As we age, we often lose flexibility. It can make stretching harder—but also more important. It’s funny how simple stretches can change your life. A 2019 analysis of nearly two dozen studies found that older adults who practice yoga report better balance and flexibility, and even improved mental health and sleep.

Support your own health and flexibility by incorporating these three stretches into your daily routine:

Standing Forward Bend: Stand straight up, with your feet slightly apart. Bring your arms straight up, fingers pointing at the sky. Slowly bend forward at the waist, opening your arms to the side and then down, bringing them together on your calves. Stretch to reach your ankles or place palms flat on the ground if it feels comfortable. Hug your legs closer to increase the stretch on your lower back and hamstrings.

Standing Split Pose: Stand straight up with your feet together. Shift your weight onto your right foot. While keeping your back straight, bend forward and raise your left leg behind you. Keep the leg straight or with a slight bend. As you pivot forward, keep your shoulders square and try touching your fingers to the floor. Lean further into your hands slowly, if it feels comfortable. Hold for 15 to 30 seconds before returning to standing. Repeat on opposite side.

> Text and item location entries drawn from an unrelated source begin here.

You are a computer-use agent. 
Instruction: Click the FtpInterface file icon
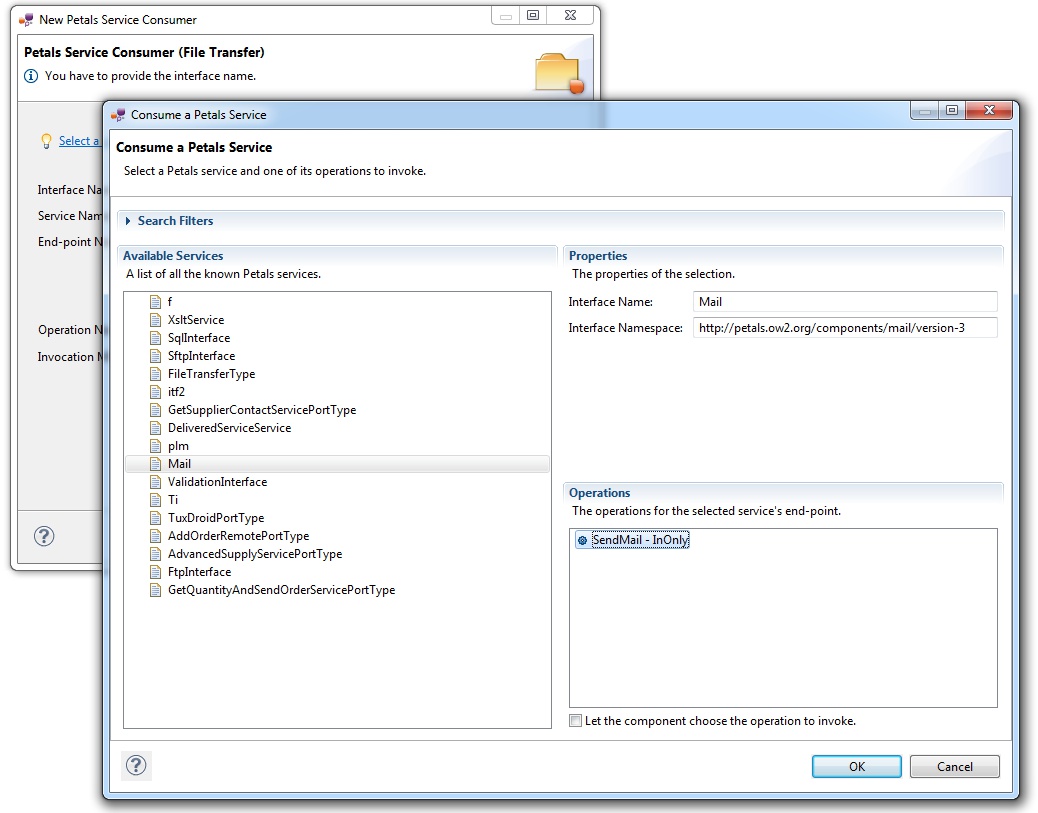tap(155, 572)
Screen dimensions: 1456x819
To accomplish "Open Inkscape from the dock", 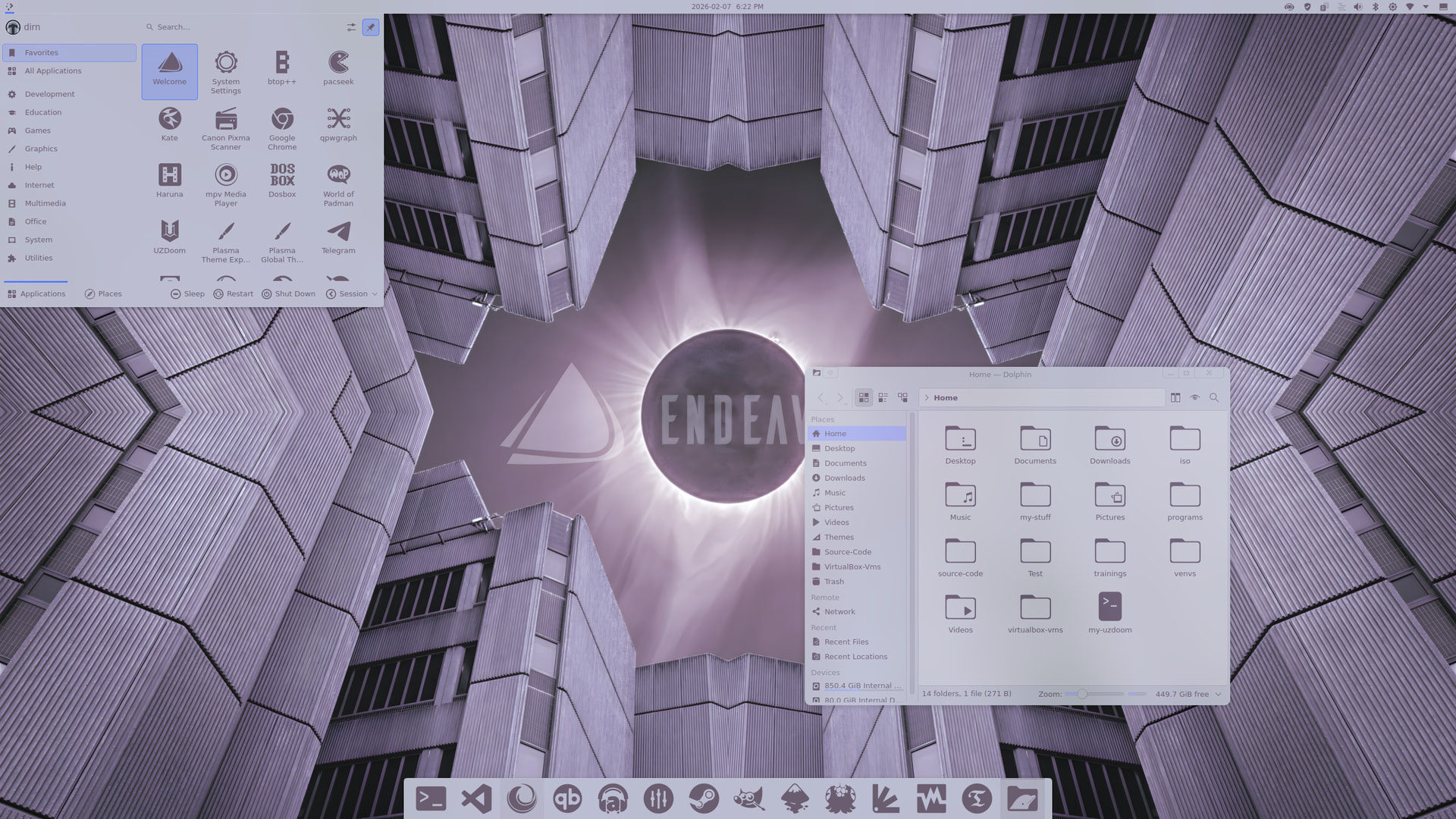I will pos(795,799).
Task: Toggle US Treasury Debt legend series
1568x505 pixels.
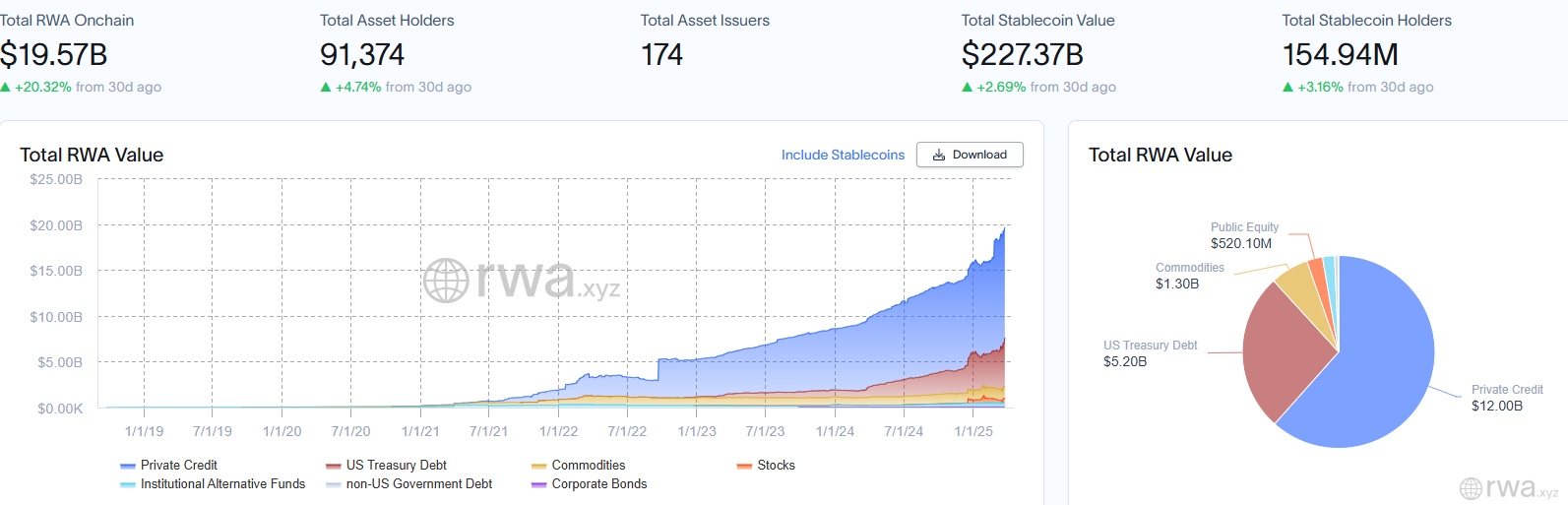Action: pos(396,465)
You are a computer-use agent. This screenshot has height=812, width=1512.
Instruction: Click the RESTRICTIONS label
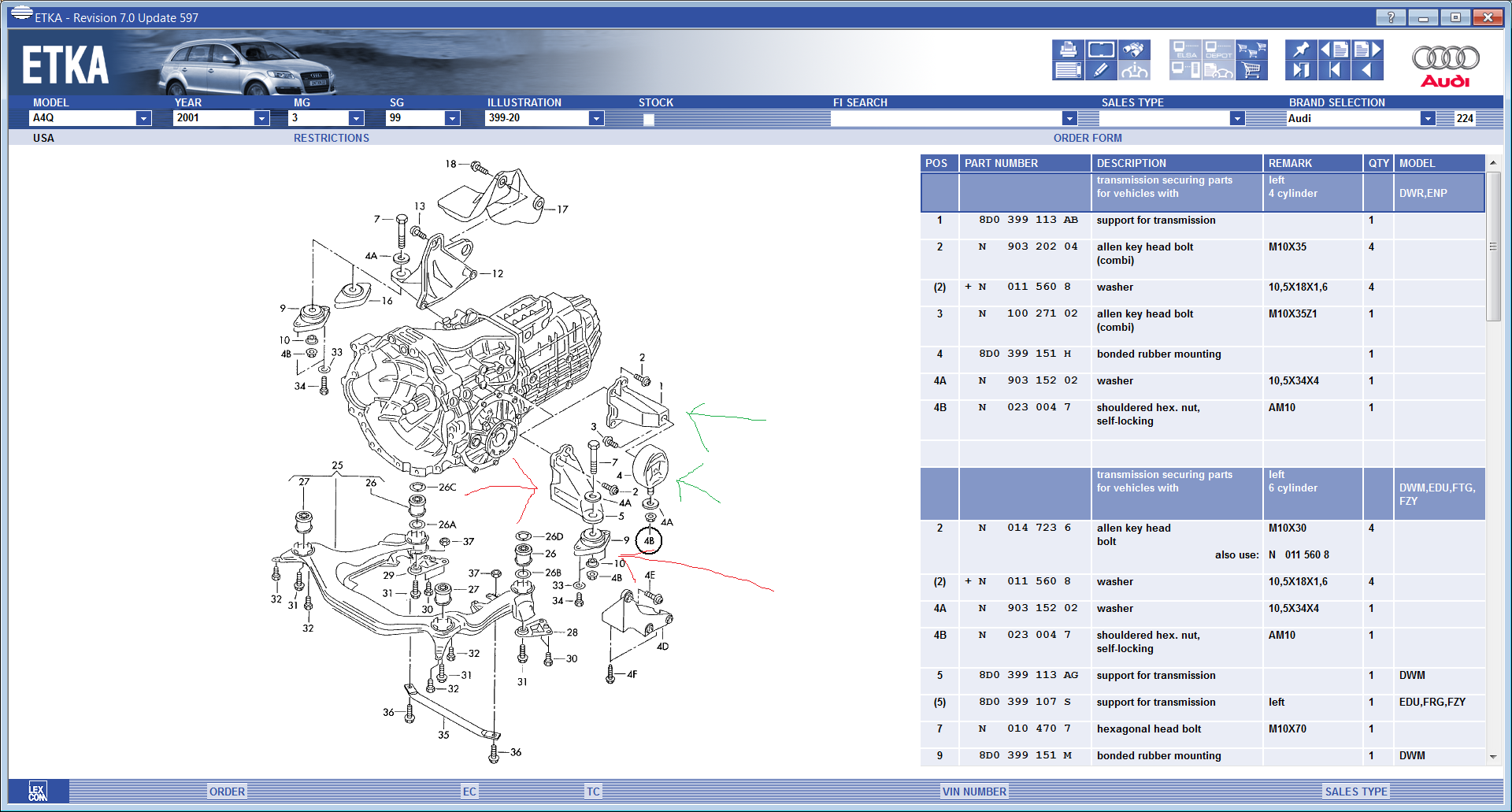point(331,138)
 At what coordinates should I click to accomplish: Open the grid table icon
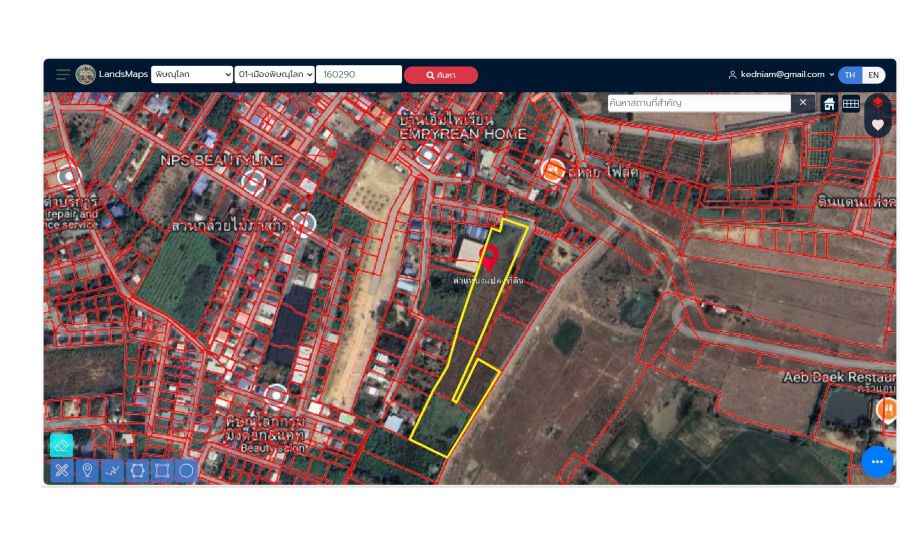[x=851, y=103]
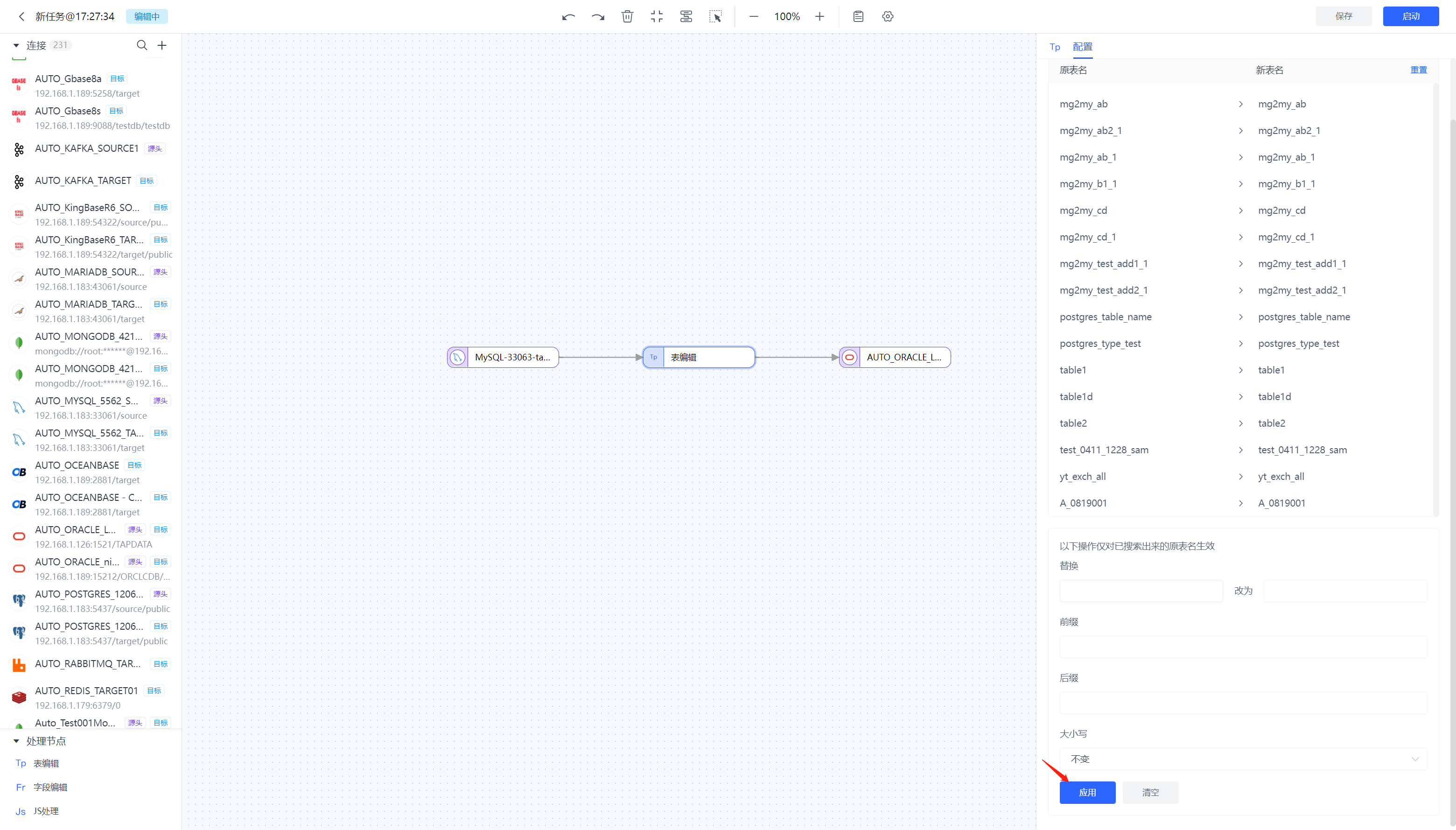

Upward Dog: Lie face-down on a mat with legs straight, tops of your feet on the mat. Place hands on the mat, halfway up on your ribcage. Inhale, press hands down, and slowly lift your upper body off the mat as you exhale. Draw shoulders back and press the tops of your feet into the mat. Slowly ease into the stretch. Your knees may lift off the mat. Upward Dog Stretches your chest and abdominal muscles.

Note: Esther Diaz is a health education teacher who lives in suburban Atlanta. She is our contributor.